**GIVEN INFORMATION:**
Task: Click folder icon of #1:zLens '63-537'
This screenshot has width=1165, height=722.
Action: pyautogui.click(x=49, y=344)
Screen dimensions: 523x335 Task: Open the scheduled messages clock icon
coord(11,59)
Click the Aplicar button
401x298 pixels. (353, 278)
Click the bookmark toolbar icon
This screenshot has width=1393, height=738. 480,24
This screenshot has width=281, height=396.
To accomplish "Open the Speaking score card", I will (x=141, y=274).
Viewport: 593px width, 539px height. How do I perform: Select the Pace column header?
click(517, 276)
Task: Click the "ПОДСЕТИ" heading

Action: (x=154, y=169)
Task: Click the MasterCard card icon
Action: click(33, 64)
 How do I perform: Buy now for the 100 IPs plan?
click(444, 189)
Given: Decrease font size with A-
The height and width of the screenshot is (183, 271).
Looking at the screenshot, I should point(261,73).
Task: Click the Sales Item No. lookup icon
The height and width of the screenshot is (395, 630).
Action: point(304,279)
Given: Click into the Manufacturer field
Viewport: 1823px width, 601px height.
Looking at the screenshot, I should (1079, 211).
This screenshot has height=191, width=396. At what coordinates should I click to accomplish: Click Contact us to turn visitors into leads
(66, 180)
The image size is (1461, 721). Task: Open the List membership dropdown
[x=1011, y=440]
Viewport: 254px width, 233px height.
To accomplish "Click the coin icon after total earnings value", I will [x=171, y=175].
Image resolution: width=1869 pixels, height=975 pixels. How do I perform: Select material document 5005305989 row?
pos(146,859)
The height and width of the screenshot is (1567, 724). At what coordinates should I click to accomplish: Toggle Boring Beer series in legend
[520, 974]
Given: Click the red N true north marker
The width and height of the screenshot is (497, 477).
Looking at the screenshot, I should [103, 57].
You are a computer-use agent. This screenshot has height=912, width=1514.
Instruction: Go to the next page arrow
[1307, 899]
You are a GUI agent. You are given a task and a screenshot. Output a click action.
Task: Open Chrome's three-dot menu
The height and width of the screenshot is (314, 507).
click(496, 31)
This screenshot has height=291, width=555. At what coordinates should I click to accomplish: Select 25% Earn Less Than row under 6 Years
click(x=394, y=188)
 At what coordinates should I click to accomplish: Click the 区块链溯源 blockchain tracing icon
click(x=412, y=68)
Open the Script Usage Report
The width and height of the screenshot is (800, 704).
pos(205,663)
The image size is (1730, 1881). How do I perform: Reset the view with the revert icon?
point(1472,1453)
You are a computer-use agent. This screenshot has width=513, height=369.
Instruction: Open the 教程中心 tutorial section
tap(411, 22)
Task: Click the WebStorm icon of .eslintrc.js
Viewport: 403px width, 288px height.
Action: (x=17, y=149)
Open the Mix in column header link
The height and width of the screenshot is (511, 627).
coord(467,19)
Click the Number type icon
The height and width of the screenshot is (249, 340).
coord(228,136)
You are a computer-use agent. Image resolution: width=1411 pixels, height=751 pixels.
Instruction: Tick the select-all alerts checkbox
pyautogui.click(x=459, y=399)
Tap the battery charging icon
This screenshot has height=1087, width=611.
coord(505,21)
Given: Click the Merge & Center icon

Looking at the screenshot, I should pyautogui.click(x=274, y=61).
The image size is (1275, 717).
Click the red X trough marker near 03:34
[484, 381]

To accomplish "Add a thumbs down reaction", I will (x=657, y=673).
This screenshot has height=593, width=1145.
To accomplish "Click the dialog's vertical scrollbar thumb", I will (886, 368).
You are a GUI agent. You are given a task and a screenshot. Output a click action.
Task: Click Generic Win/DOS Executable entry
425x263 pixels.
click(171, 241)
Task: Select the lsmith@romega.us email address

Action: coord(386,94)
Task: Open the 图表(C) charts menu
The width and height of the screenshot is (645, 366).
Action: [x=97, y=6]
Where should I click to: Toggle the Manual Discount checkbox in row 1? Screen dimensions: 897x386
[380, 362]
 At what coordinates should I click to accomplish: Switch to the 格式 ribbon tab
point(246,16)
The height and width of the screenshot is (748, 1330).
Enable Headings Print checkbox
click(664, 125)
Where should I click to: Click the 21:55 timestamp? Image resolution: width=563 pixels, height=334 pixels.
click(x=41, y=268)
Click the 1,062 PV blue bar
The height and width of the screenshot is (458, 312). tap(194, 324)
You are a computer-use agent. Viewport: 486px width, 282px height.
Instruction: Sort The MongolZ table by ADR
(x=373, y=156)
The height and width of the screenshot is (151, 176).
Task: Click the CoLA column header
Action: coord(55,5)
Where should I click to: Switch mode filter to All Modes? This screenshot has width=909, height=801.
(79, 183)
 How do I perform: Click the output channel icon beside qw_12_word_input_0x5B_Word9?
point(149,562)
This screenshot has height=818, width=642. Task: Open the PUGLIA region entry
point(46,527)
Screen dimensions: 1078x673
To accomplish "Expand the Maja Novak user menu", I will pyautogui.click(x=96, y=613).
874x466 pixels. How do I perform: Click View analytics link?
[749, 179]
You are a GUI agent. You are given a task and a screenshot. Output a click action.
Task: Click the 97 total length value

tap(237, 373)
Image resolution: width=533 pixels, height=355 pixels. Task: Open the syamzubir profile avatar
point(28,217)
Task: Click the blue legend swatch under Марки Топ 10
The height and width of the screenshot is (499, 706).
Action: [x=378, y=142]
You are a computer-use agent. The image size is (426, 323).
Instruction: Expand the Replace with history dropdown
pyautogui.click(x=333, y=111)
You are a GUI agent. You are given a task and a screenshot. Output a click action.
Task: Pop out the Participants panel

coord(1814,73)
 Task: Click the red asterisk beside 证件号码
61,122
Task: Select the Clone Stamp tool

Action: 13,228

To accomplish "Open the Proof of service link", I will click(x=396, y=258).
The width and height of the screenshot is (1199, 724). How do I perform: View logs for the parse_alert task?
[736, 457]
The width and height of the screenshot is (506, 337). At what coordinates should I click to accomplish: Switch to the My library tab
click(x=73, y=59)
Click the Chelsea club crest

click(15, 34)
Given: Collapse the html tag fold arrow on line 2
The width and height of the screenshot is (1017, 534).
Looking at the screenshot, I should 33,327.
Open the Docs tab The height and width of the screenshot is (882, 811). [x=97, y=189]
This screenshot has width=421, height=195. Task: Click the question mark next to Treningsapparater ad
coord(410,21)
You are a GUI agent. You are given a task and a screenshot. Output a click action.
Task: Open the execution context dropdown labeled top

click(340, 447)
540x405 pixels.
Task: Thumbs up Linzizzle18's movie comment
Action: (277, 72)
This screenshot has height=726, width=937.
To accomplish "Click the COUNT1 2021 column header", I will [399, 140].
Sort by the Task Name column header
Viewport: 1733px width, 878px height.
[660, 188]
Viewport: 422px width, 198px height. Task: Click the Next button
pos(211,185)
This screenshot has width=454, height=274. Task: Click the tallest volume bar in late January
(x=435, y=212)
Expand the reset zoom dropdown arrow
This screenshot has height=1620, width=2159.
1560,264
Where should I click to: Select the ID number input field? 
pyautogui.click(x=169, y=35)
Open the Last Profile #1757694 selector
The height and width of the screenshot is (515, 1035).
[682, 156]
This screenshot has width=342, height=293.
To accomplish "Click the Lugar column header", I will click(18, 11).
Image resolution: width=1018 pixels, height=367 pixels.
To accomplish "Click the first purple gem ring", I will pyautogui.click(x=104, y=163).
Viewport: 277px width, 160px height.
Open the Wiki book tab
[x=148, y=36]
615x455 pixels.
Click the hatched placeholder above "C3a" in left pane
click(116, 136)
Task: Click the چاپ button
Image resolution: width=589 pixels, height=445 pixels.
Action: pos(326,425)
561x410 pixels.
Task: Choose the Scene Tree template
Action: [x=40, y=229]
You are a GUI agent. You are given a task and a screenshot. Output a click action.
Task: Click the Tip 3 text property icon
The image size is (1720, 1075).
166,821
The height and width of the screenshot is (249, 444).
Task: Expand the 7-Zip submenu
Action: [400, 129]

**WORK TO DO:** Turn the data, starting at the very first line and ending at the line that contains "Action: click(33, 64)", into a numbered list, leaving out any blank lines.

**FINAL ANSWER:**
1. Task: Click folder icon of #1:zLens '63-537'
2. This screenshot has width=1165, height=722.
3. Action: pyautogui.click(x=49, y=344)
4. Screen dimensions: 523x335 Task: Open the scheduled messages clock icon
5. coord(11,59)
6. Click the Aplicar button
7. 401x298 pixels. (353, 278)
8. Click the bookmark toolbar icon
9. This screenshot has width=1393, height=738. 480,24
10. This screenshot has width=281, height=396.
11. To accomplish "Open the Speaking score card", I will (x=141, y=274).
12. Viewport: 593px width, 539px height. How do I perform: Select the Pace column header?
13. click(517, 276)
14. Task: Click the "ПОДСЕТИ" heading
15. Action: (x=154, y=169)
16. Task: Click the MasterCard card icon
17. Action: click(33, 64)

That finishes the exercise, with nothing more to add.